Print every line of the material below verbatim, leaving out the pictures.

····················

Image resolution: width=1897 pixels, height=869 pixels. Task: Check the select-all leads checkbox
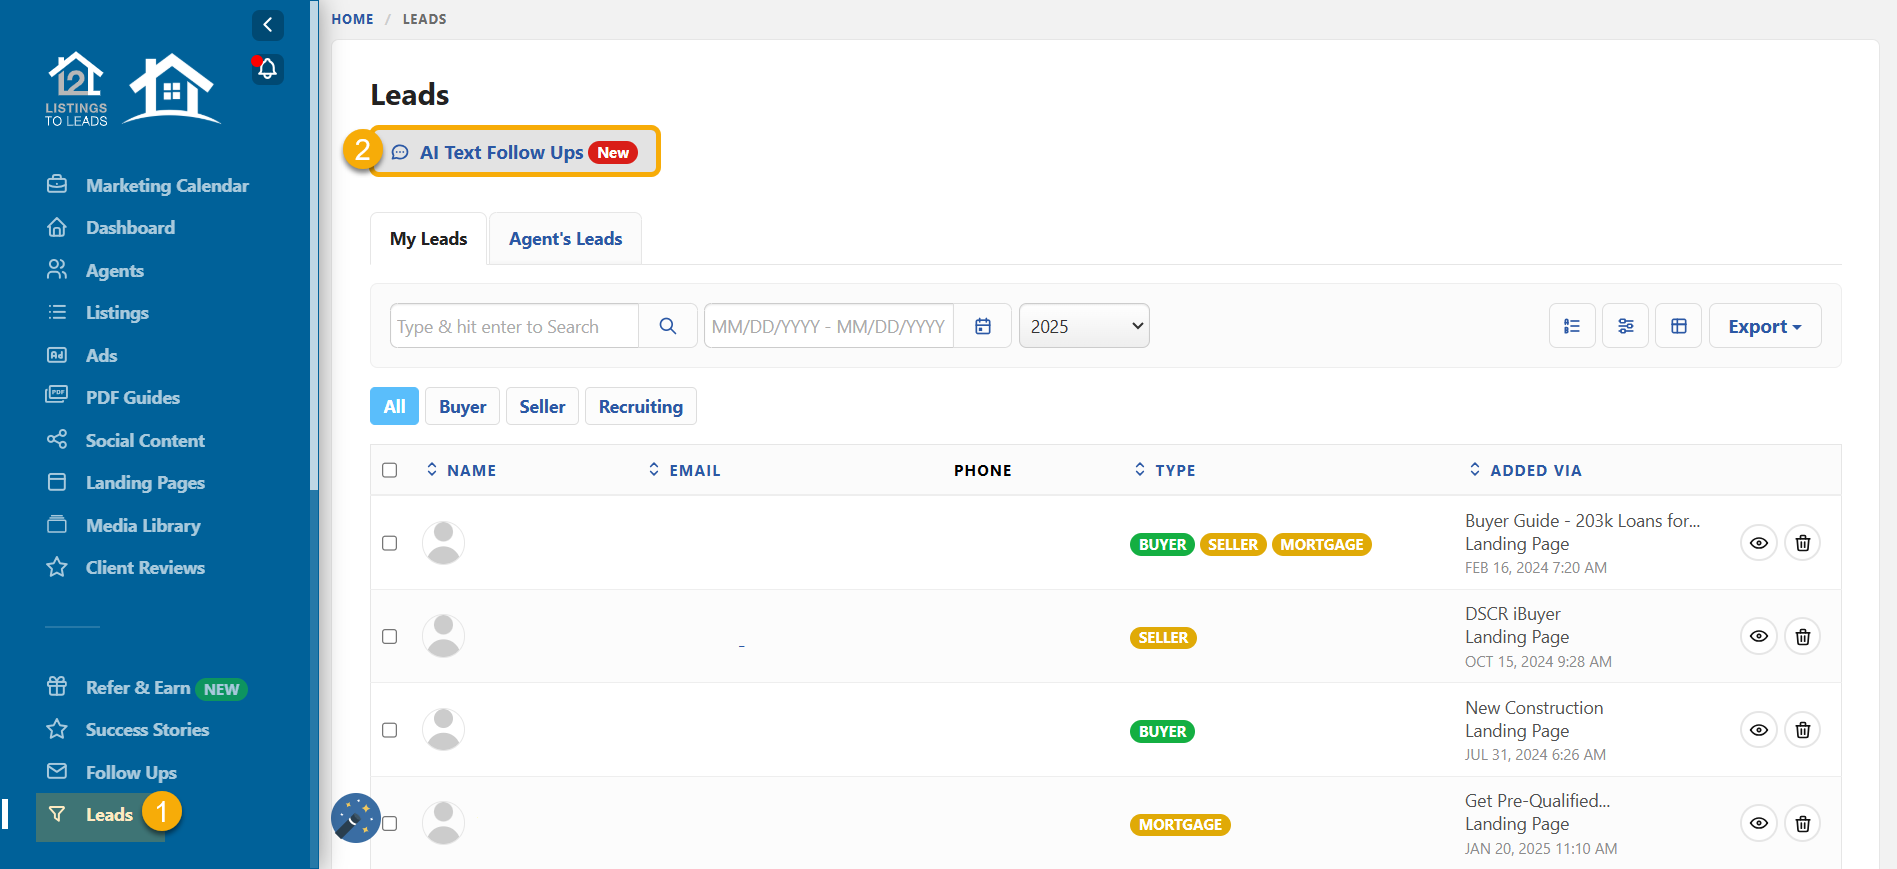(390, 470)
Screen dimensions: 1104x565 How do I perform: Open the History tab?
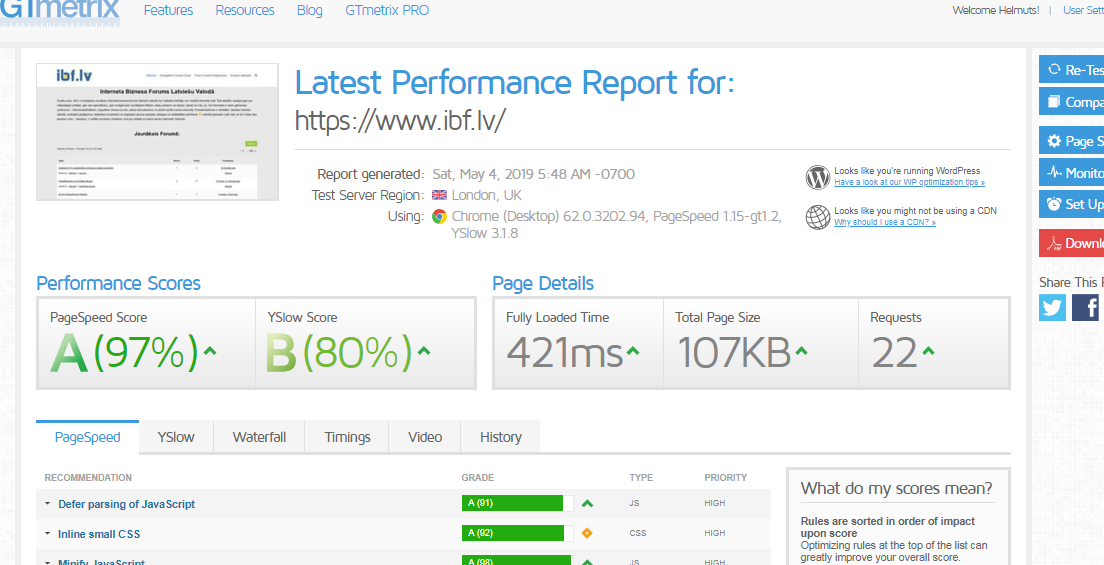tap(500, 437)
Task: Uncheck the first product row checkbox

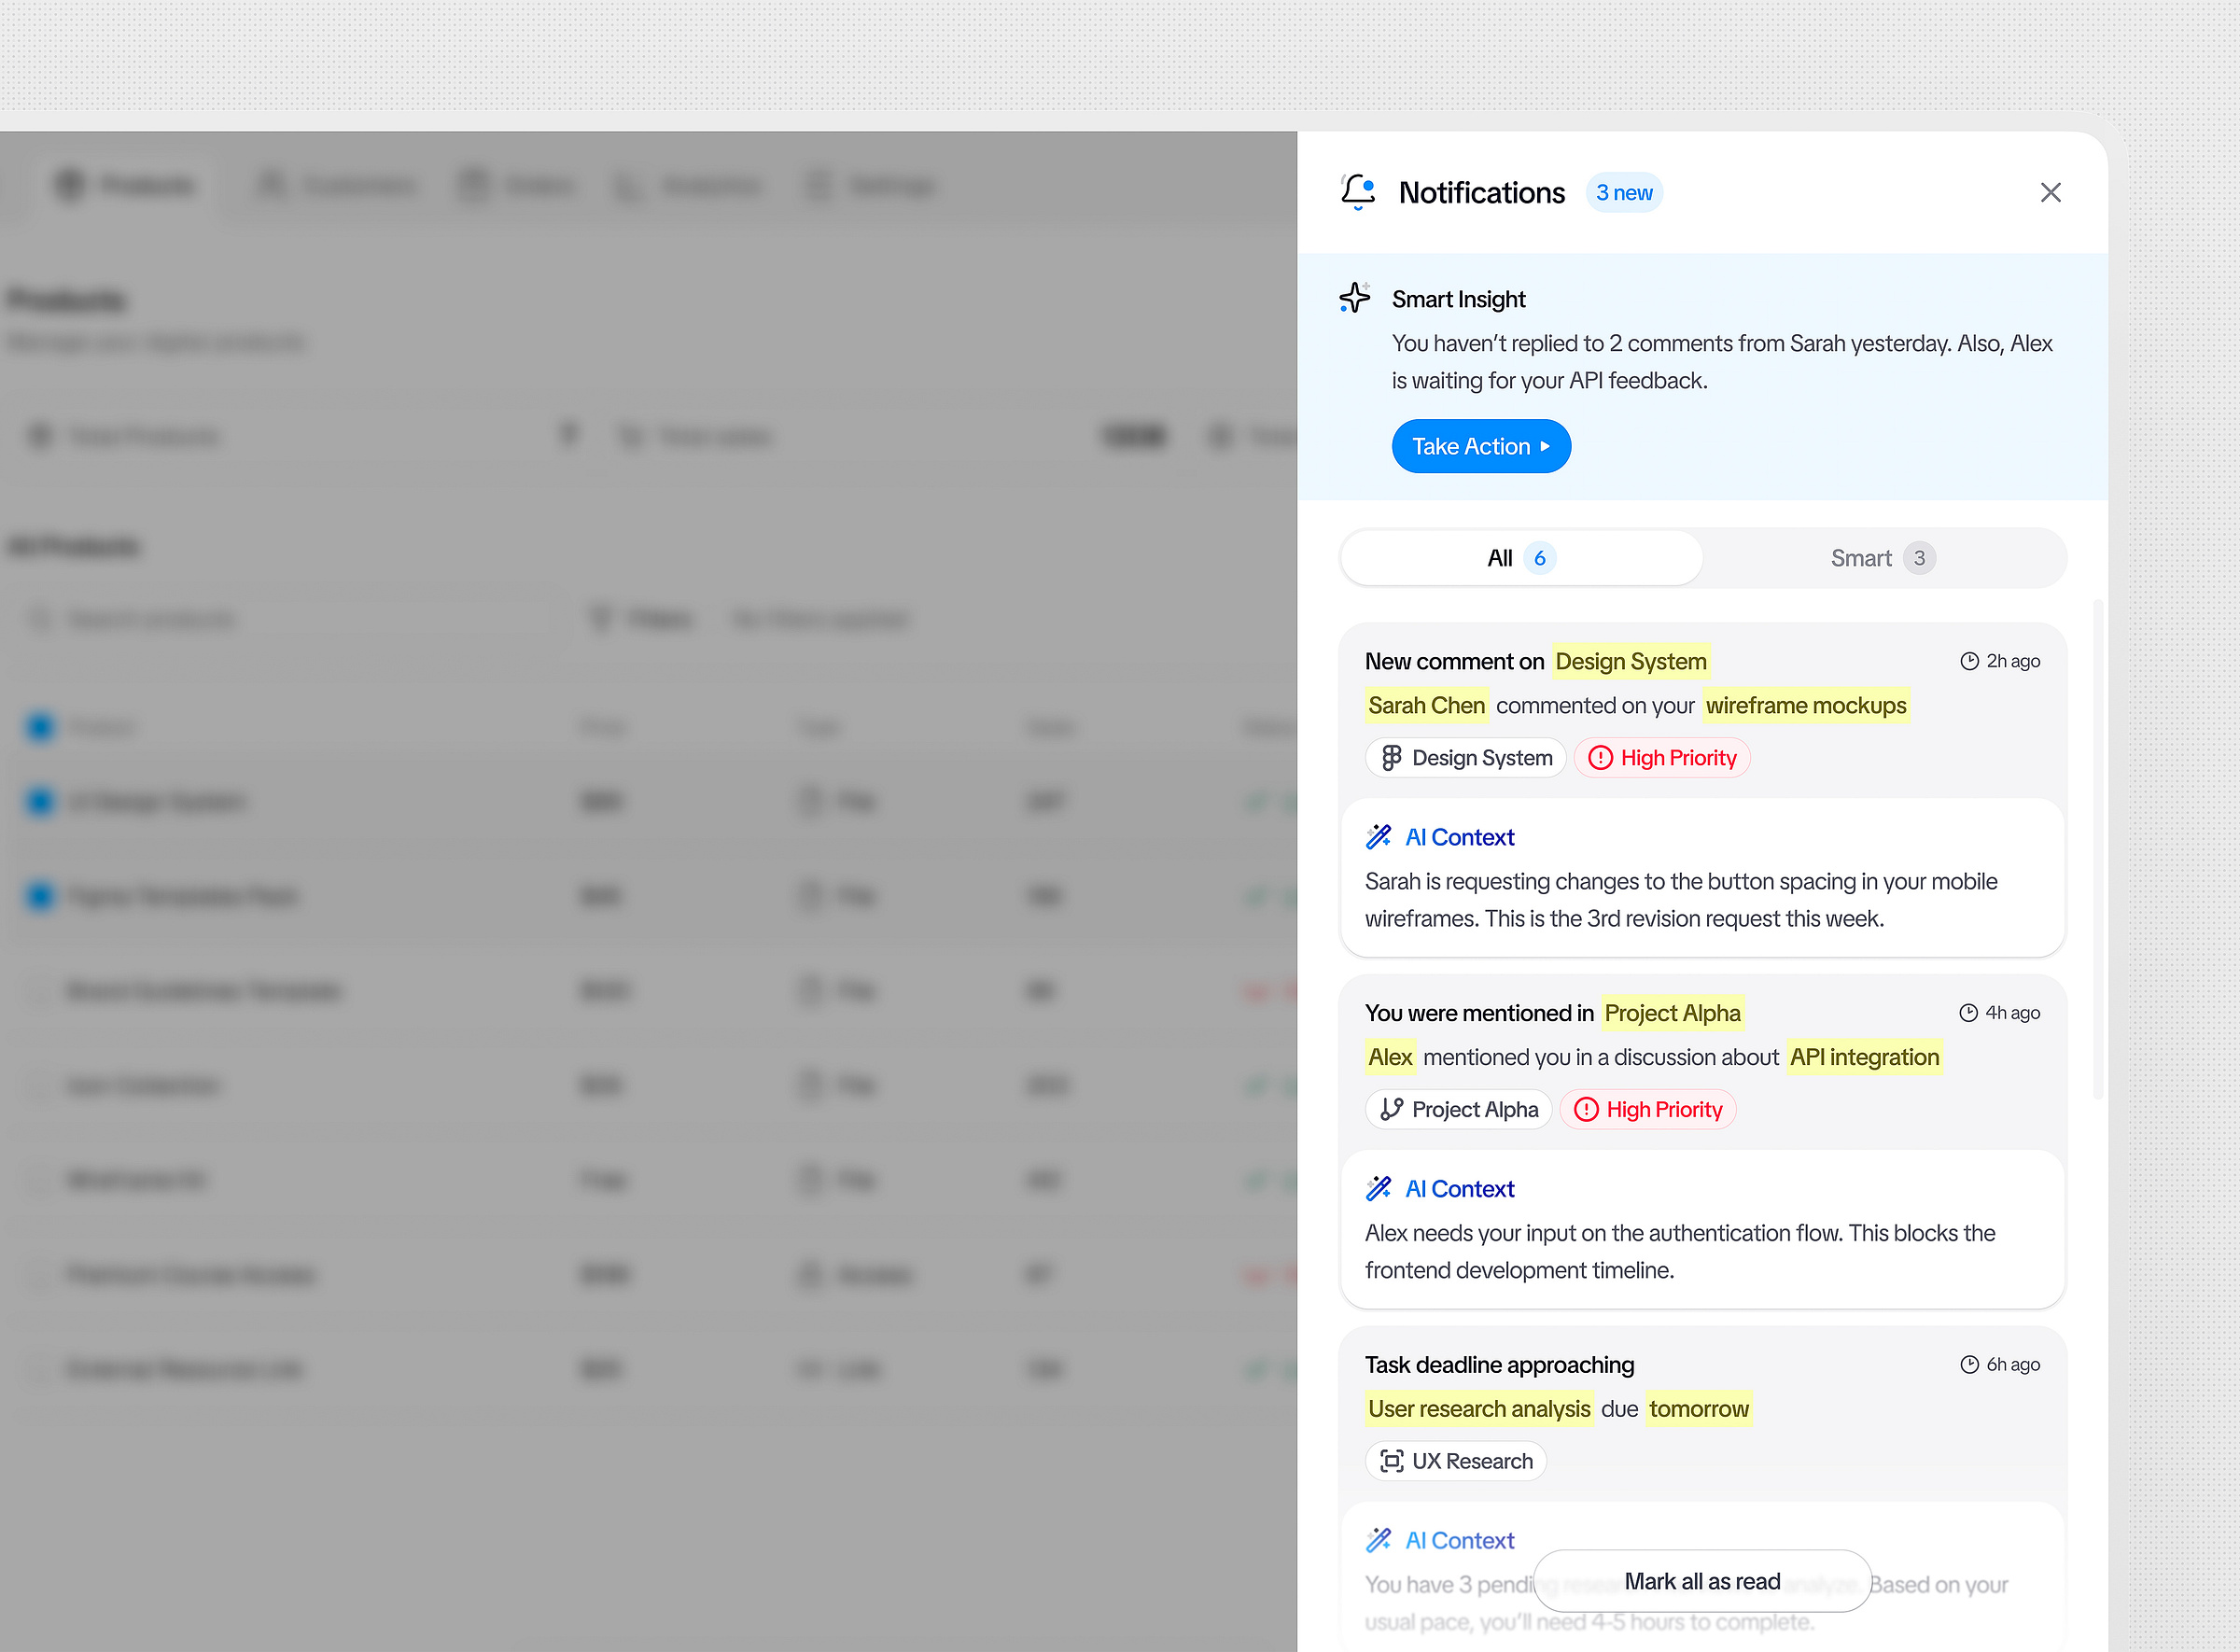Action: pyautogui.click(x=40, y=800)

····················

- Problem solution -
Image resolution: width=1897 pixels, height=869 pixels. Task: Check the select-all leads checkbox
(390, 470)
Screen dimensions: 1104x565 How do I perform: Open the History tab?
tap(500, 437)
Task: Uncheck the first product row checkbox

Action: pyautogui.click(x=40, y=800)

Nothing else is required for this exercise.